Proposals on the 2017 Proxy Ballot Election of 16 directors named in the proxy statement Ratify the appointment of PricewaterhouseCoopers LLP as our independent registered public accounting firm for 2017 Advisory vote to approve BB&T’s executive compensation program, commonly referred to as a “say on pay” vote Advisory vote on the frequency of our say on pay vote Approval of amendments to the BB&T Corporation 2012 Incentive Plan, which include increasing the number of authorized shares, and re-approval of the Plan for purposes of Internal Revenue Code Section 162(m) (as discussed on the following page) A shareholder proposal requesting the elimination of supermajority voting provisions in BB&T Corporation’s articles and bylaws, if properly presented at the meeting (as discussed on a subsequent page)


SLIDE 20

Proposals on the 2017 Proxy Ballot 2012 Incentive Plan proposal Approval of the amendments to the 2012 Incentive Plan is being requested primarily to: Increase the number of shares reserved for issuance by 6,200,000 shares; Eliminate the 20,000,000 share reserve limit; Add a fiscal year award limit of $500,000 for non-employee directors; and Modify the tax withholding provisions to reflect changes in accounting rules. In addition, re-approval of the plan is being requested for purposes of Section 162(m) of the Internal Revenue Code. Why shareholders should approve the 2012 Incentive Plan, as amended With respect to the increase in the number of shares, it is necessary for us to have the ability to grant equity awards permitted under the 2012 Incentive Plan in order to attract and retain qualified employees and non-employee directors. With respect to the elimination of the share reserve limit, this simplifies the administration of our plan given the Compensation Committee’s 2017 decision to eliminate the use of stock options.
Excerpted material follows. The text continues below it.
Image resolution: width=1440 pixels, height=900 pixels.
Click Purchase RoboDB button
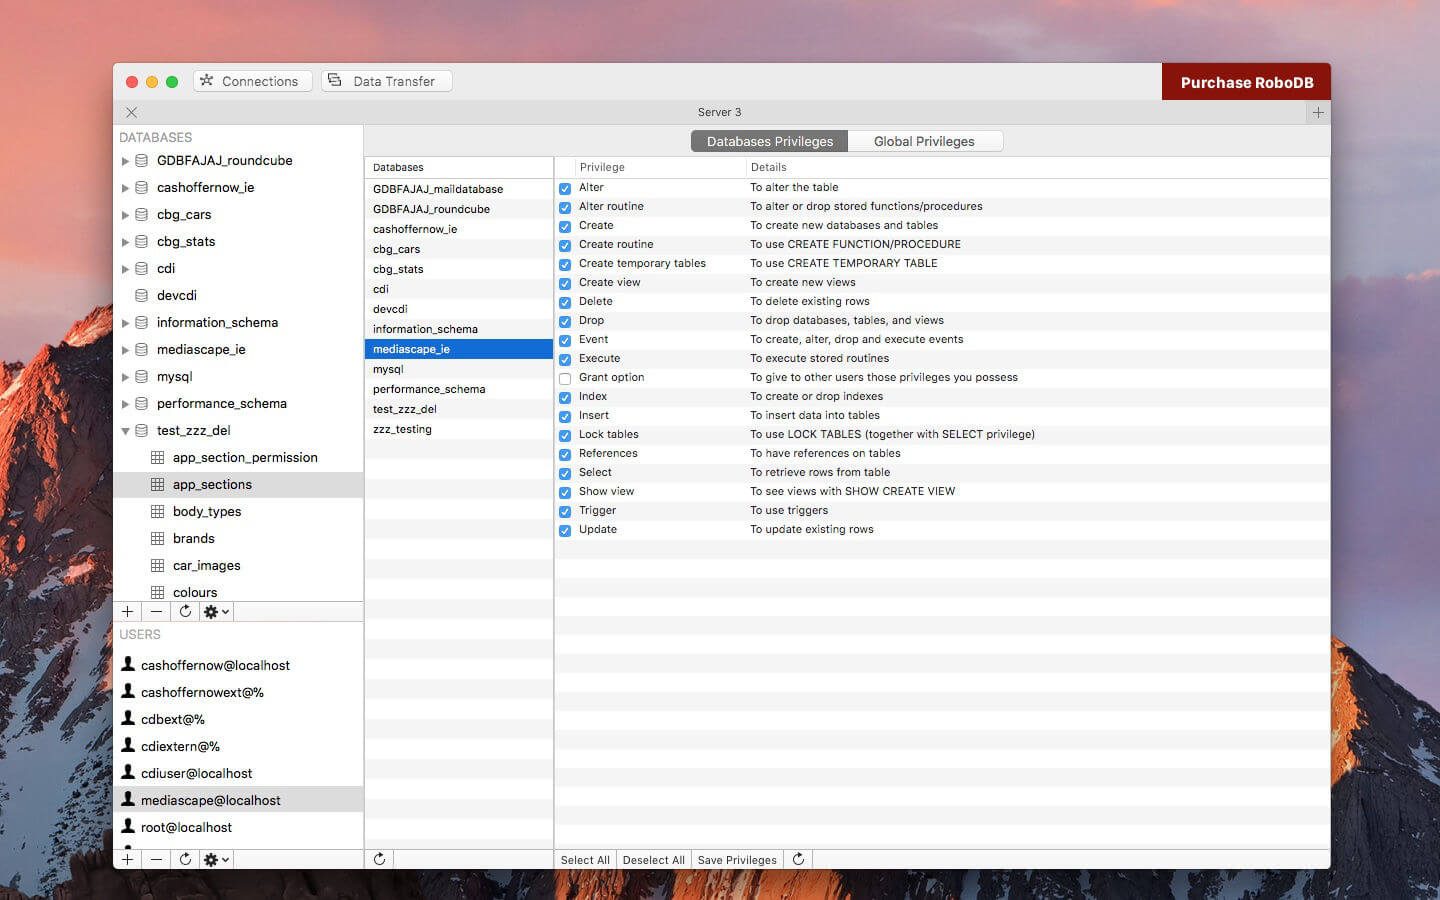click(x=1246, y=82)
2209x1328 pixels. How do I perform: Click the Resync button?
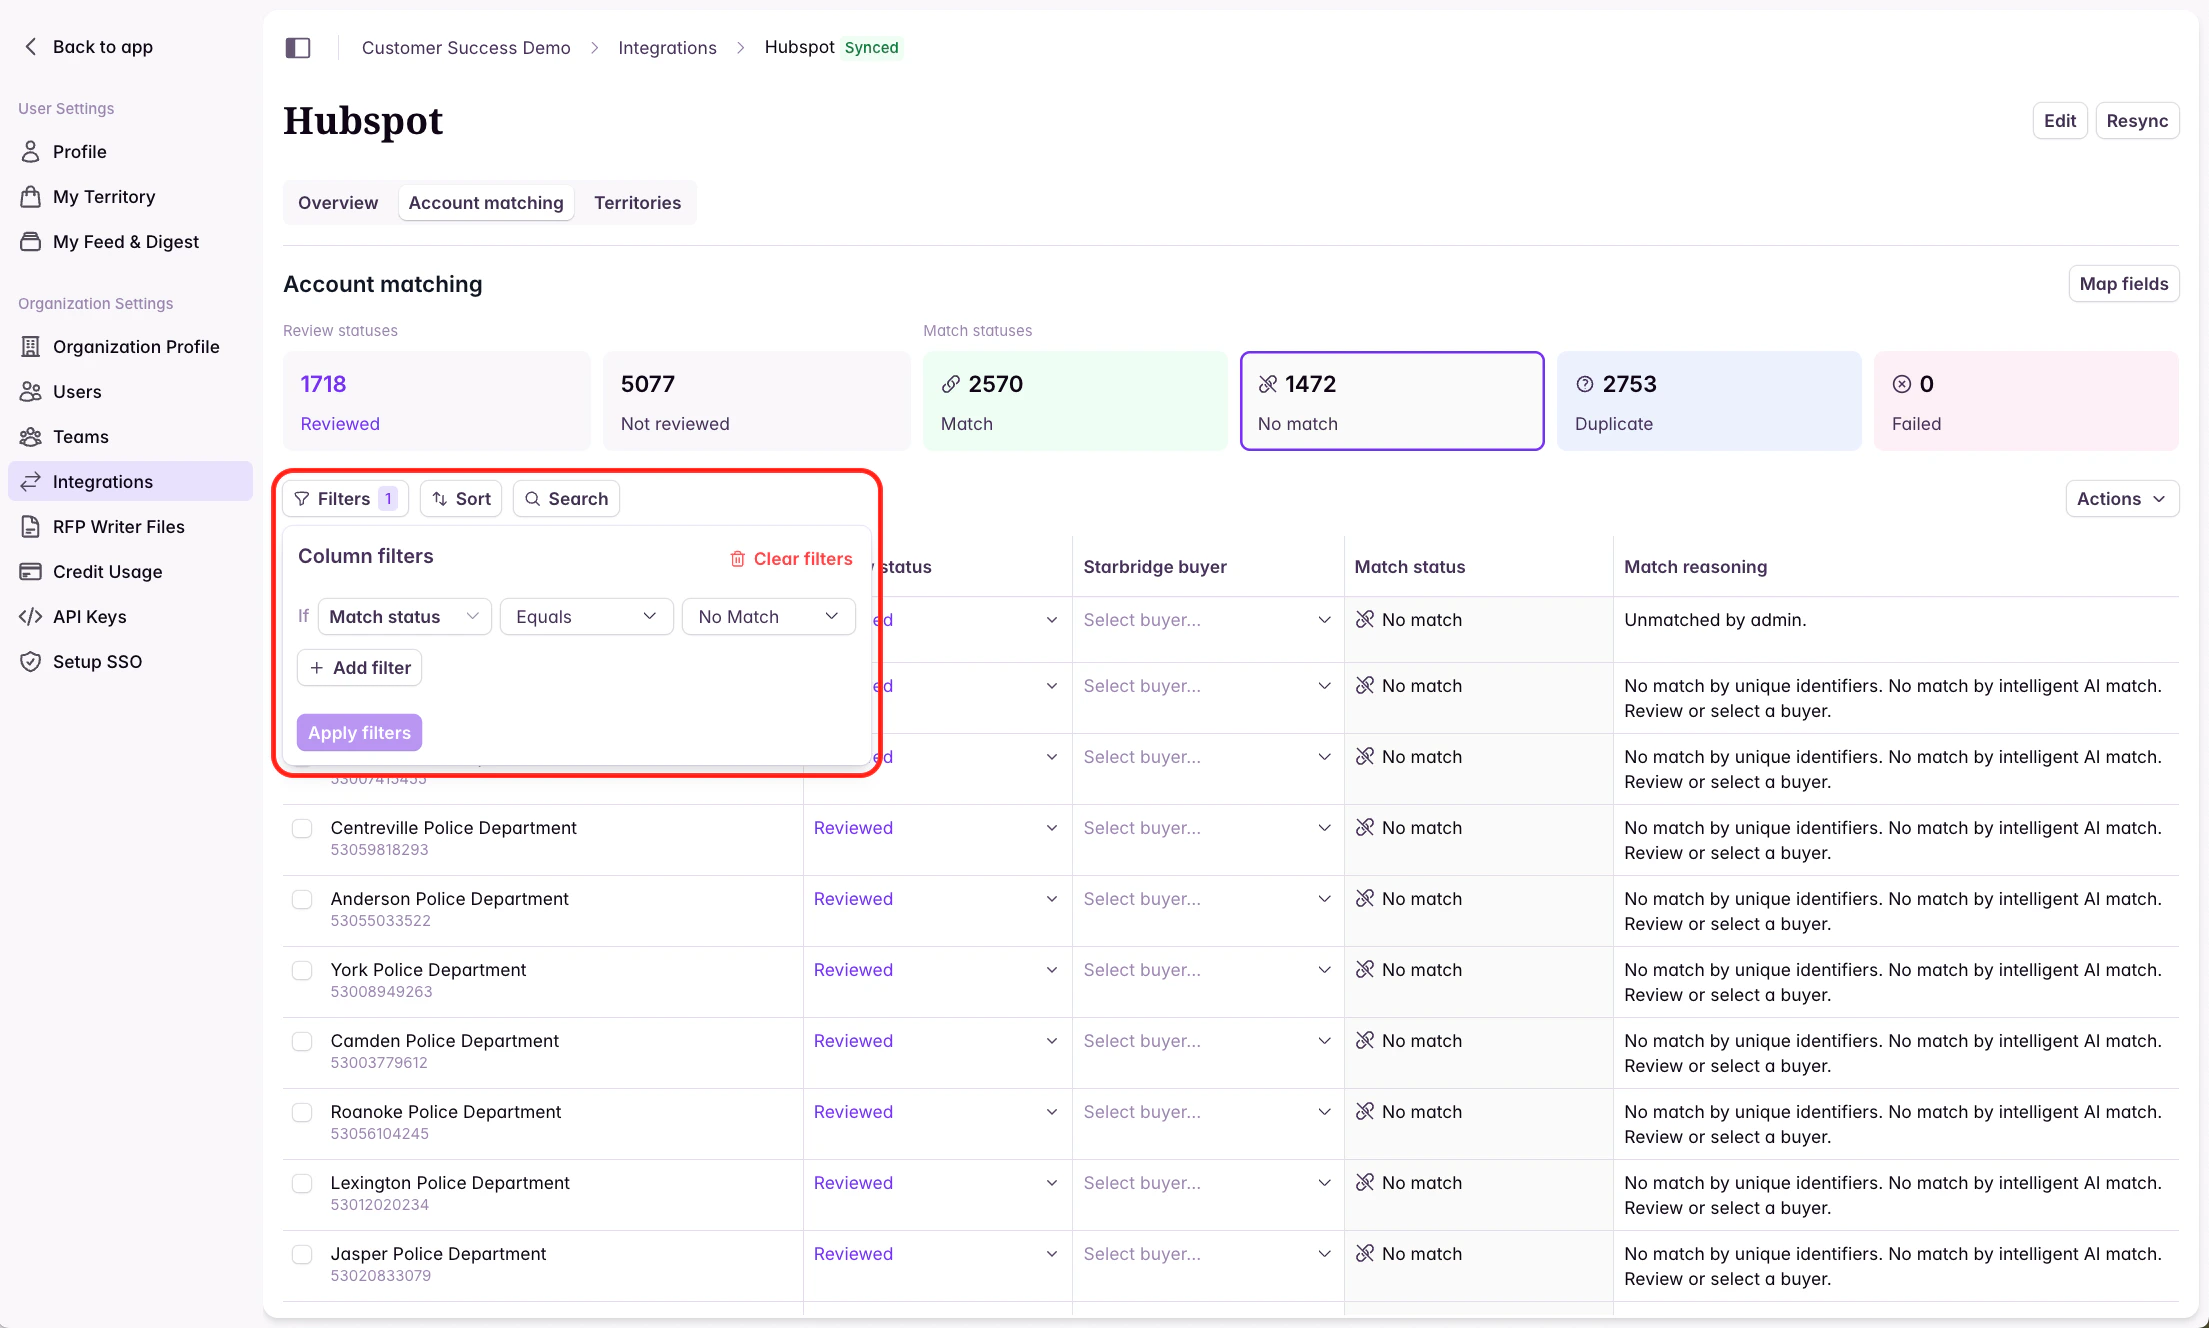click(2136, 121)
With respect to the amendments limiting annual awards to non-employee directors and prohibiting cash-outs of stock options without shareholder approval, the Board believes that such amendments reflect enhanced governance and are necessary to better align the 2012 Incentive Plan with recognized market practices. Total Potential Dilution = 5.6% 3-year Average Run Rate = 0.60%


SLIDE 21

Proposals on the 2017 Proxy Ballot Shareholder proposal requesting the elimination of supermajority voting provisions in BB&T Corporation’s articles and bylaws Why shareholders should vote Against this proposal: Our bylaws require a 2/3 vote from our common shareholders to amend only a few fundamental corporate governance bylaw provisions, including (a) annual election of directors, (b) board size of between 3 and 25 members, (c) director removal only for cause and only by a vote of shareholders, (d) allowing directors to fill board vacancies (including vacancies not filled by shareholders) and (e) the amendment of the bylaws. The supermajority provisions included in our articles of incorporation are exclusively limited to the terms of the five different series of preferred stock that BB&T issued to investors. The limited supermajority voting provisions included in BB&T’s bylaws, such as annual director elections, and articles of incorporation, which are only applicable to preferred shareholders, are reasonable, appropriate and in the best interests of shareholders as a whole. Adopting this proposal would allow fundamental corporate governance matters, such as annual director elections, to be altered without requiring a broad shareholder consensus. Record of Strong Corporate Governance Under the direction and recommendation of our Board, our articles and bylaws have been amended to provide for the annual election of all directors, majority voting for the election of directors and proxy access. Our Nominating and Corporate Governance Committee and Board of Directors regularly consider corporate governance developments and implementation of this proposal is not necessary or in the best interest of BB&T and its shareholders.